GDPR

From 25th May 2018, the Data Protection Act (DPA) will be replaced by the General Data Protection Regulation (GDPR) – meaning that the way we manage all data and information within Miltoncross Academy will change.

GDPR will affect how Miltoncross Academy handles personal data, or how we ‘process’ it. Processing is effectively any action we perform on personal data and includes how we keep records and databases of student and staff information, how we interact with suppliers, contractors and local authorities as well as how we monitor people using CCTV.

Please see below the updated Privacy notices for students, parents/carers along with a video from TKAT about what GDPR is.

To view all our Privacy Policies please visit TKAT's GDPR page https://www.tkat.org/1315/gdpr   

To report a GDPR breach, please contact the school via either:

• office@miltoncross-tkat.org

• dataprotection@tkat.org 

GDPR permission is asked for on our Student Information Forms when starting at the school. Consent is asked for both Photos and Videos as seperate entities. Please ensure you fill in your form correctly - students whose forms are blank will be considered as not having permission granted to be use on our social media or website. You are always allowed to revoke permission at any point. If you wish to do so, please come into school and fill in a new Student Information form (just the relevant sections are suitable) or email office@miltoncross-tkat.org.

TKAT Data Protection Officer Details

Craig Clark: dataprotection@tkat.org 

Use of photographs and video

This guidance covers photos or video (images) of people taken for School purposes.

Personal Data

If the image can be used to identify an individual and tell you something about them it is likely that it will be personal data for the purpose of the Data Protection Act.

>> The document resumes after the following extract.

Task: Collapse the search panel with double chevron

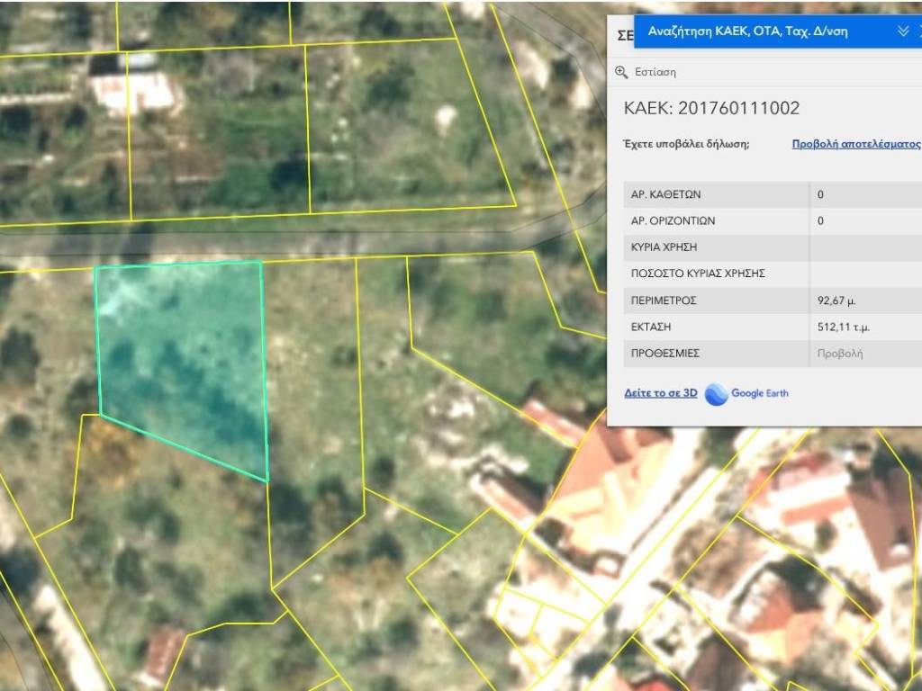Action: click(x=903, y=31)
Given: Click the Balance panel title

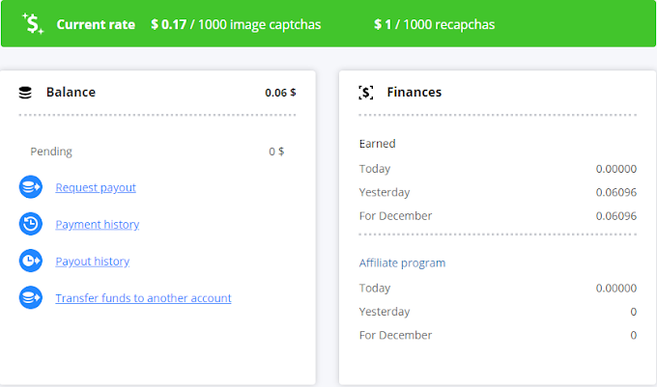Looking at the screenshot, I should 71,93.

People can obviously be identified from names but may also be identified from contextual information e.g. the caption reads: ‘This photo shows students working in the school library’.

The following examples will help you to identify the issues that you need to consider.

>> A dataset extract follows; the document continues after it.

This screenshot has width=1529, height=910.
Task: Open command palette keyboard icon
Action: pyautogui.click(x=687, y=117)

Photos of specific individuals/groups

Where an image is clearly of an individual or group of individuals, who are the focus of the image, it will be personal data, and consent is required to use it.

Although the Data Protection Act does not specify that consent should be in written form it is strongly recommended that you obtain written consent so that you have a record, in case of subsequent disputes.

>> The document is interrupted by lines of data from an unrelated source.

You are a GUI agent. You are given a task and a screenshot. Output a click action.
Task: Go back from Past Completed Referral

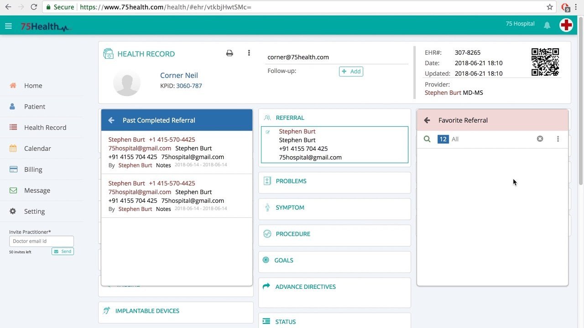111,120
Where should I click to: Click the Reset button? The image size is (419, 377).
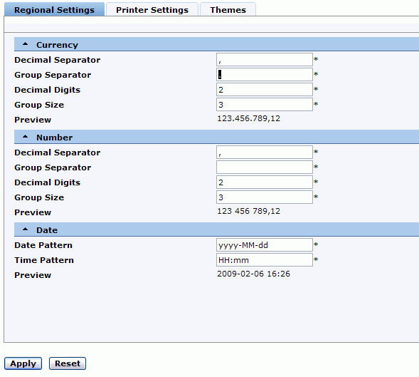click(x=68, y=363)
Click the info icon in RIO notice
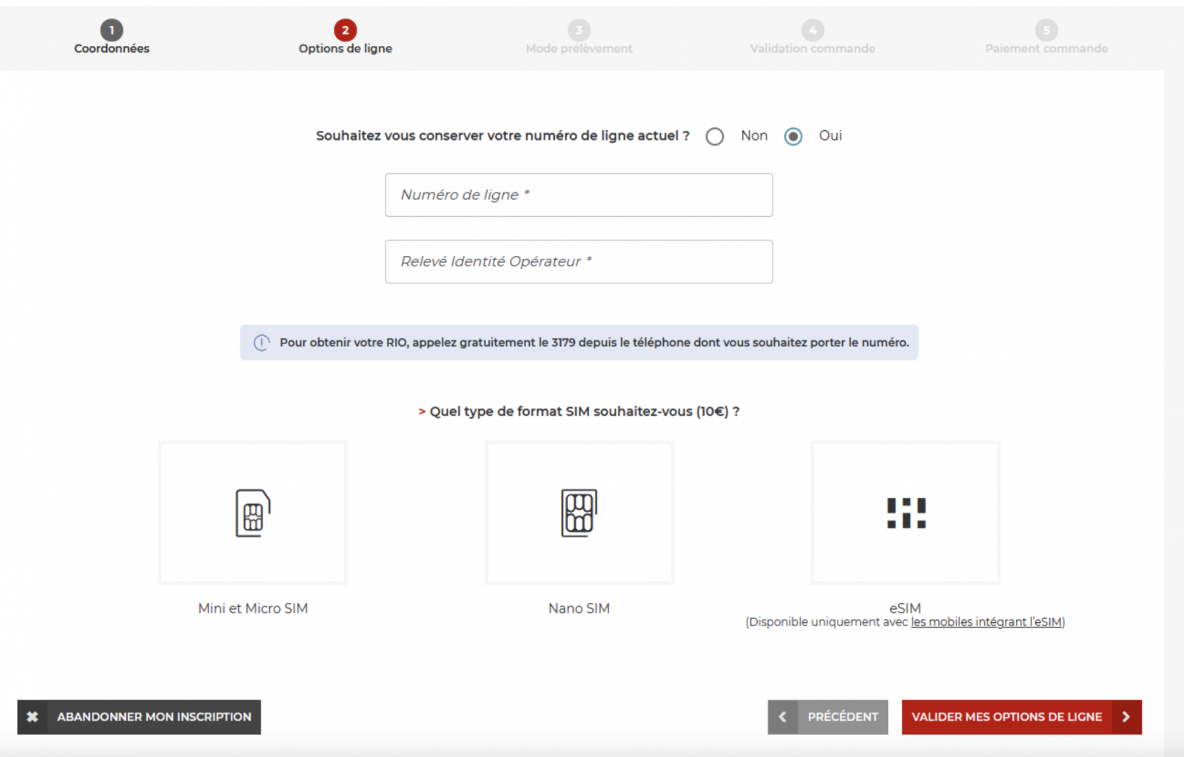This screenshot has width=1184, height=757. click(262, 343)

GDPR consent forms will be available.

Photos where individuals inadvertently appear in the background

It will not normally be necessary to obtain the specific permission of all who appear incidentally in the background of publicity shots where they are clearly not the focus of the image.

Photos of large crowds/events

Where an image does not focus on one individual or group of individuals, the data is unlikely to be personal data. In addition, it may not be practicable to obtain the consent of every individual. However, it is good practice to ensure that there are clear signs around the venue indicating that publicity photos are being taken.

Publication on web

Publishing an image on the web is a potential disclosure to the world at large. Particular care must be taken therefore to obtain appropriate consent where the image constitutes personal data. In cases of doubt you should err on the side of caution and not publish the image.

VIPs

It may not be appropriate to ask VIPs to complete consent forms, in which case it should be sufficient to obtain verbal consent. 

Children

Although the Data Protection Act does not specify an age limit where images of children are being taken it is important to obtain written consent from the child’s parent/guardian.